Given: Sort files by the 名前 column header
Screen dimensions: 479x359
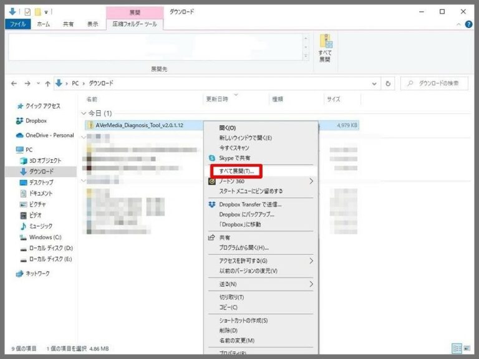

---

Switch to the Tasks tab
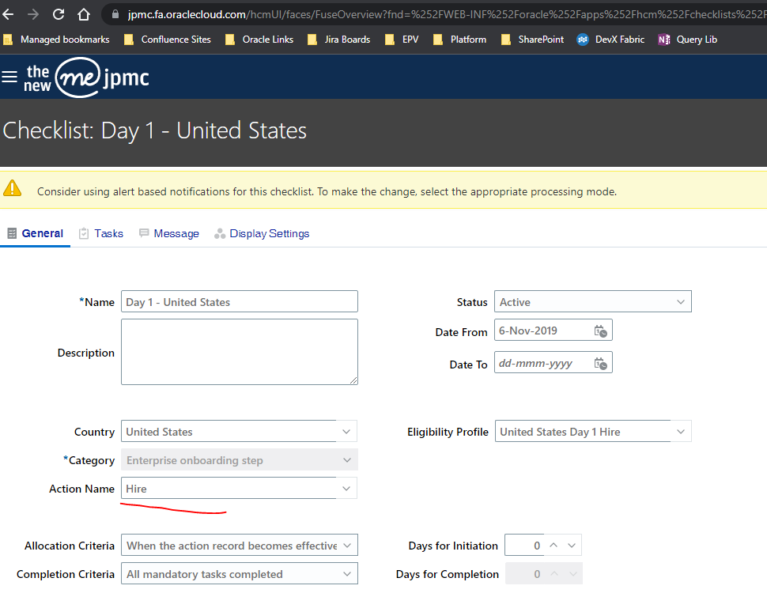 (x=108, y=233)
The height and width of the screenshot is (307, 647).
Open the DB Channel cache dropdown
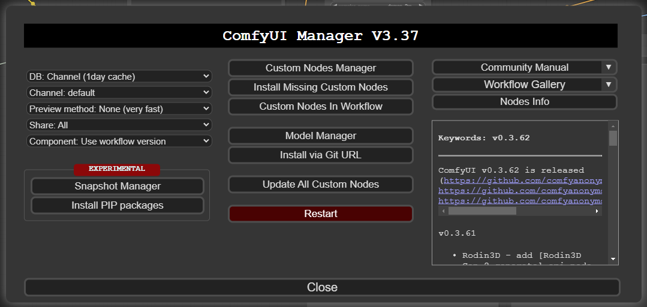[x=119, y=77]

(Exercise goal): Take the listing above and repeat exactly the lines from the one containing "Given: Sort files by the 名前 column header" through the one containing "Screen dimensions: 479x359", both included.

(Response area):
Given: Sort files by the 名前 column header
Screen dimensions: 479x359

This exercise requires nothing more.